Vincent: We aim to make it open source and pragmatic, so you can work with it. For example, you might want to host it on your own servers for healthcare applications. We provide the tools to do this in an open source way. It’s as simple as a pip install. (13:57)

Alexey: Speaking of open source, what does open source mean to you? (14:22)

Vincent: I have to admit, I don’t consider myself super knowledgeable about all the details, like licenses. Some people take licenses very seriously. My approach has always been pragmatic: people made a bag of tools and tricks that are useful to me. I sometimes create my own tricks that others might not have made. (14:30)

Vincent: The best example is Psychic Lego, which I started with Matias from PyData Amsterdam. Some tools, like SciKit-Learn, are amazing, but there are tricks I use often that are experimental. I host those myself. (15:06)

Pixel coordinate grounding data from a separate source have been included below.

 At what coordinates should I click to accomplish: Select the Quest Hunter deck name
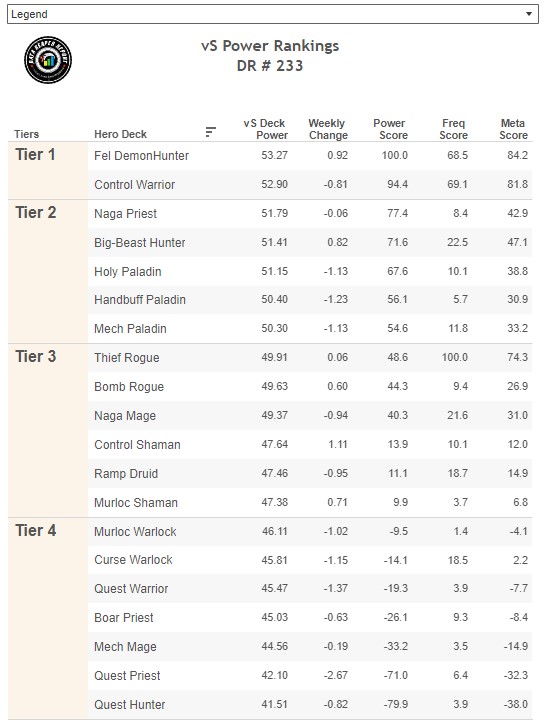(x=129, y=705)
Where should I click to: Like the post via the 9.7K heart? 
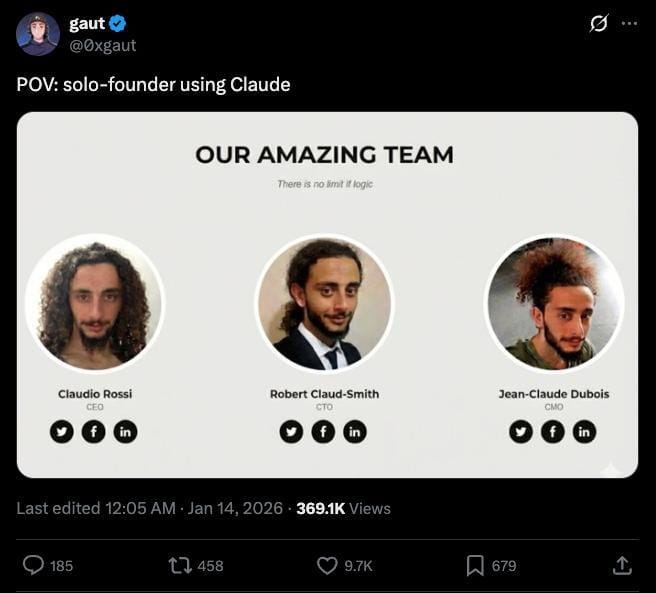pyautogui.click(x=327, y=566)
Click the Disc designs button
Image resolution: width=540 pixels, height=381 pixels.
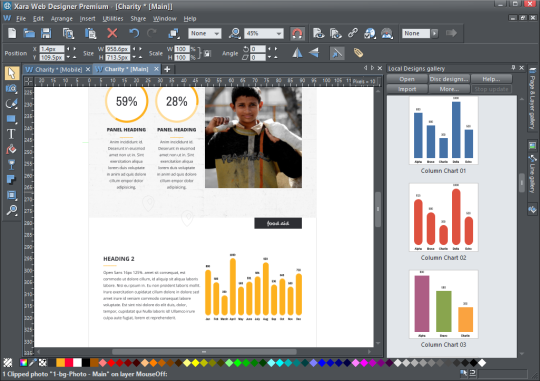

Vincent: This is how I approach open source: I scratch an itch, and others can find edge cases and help improve the code. That wouldn’t happen if I kept it private. (15:39)

Alexey: So everything on GitHub is automatically open source, as long as it’s not private? (15:56)

Vincent: Yes, but I make a distinction. I have an open source project called Brent that I put on PyPI, but it’s not fully ready. There are edge cases that need to be fixed before it’s fully public. Hosting on GitHub is fine, but there’s a maturity step before publishing to a public package index. (16:02)

Alexey: You mentioned Psychic Lego and Brent. Can you tell us more about them? (16:44)

Vincent: Open source often starts with curiosity: I want to explore an idea or improve a user interface. For example, the library EVIL is an evolutionary algorithm library. The name is an anagram of “love evil.” (17:02)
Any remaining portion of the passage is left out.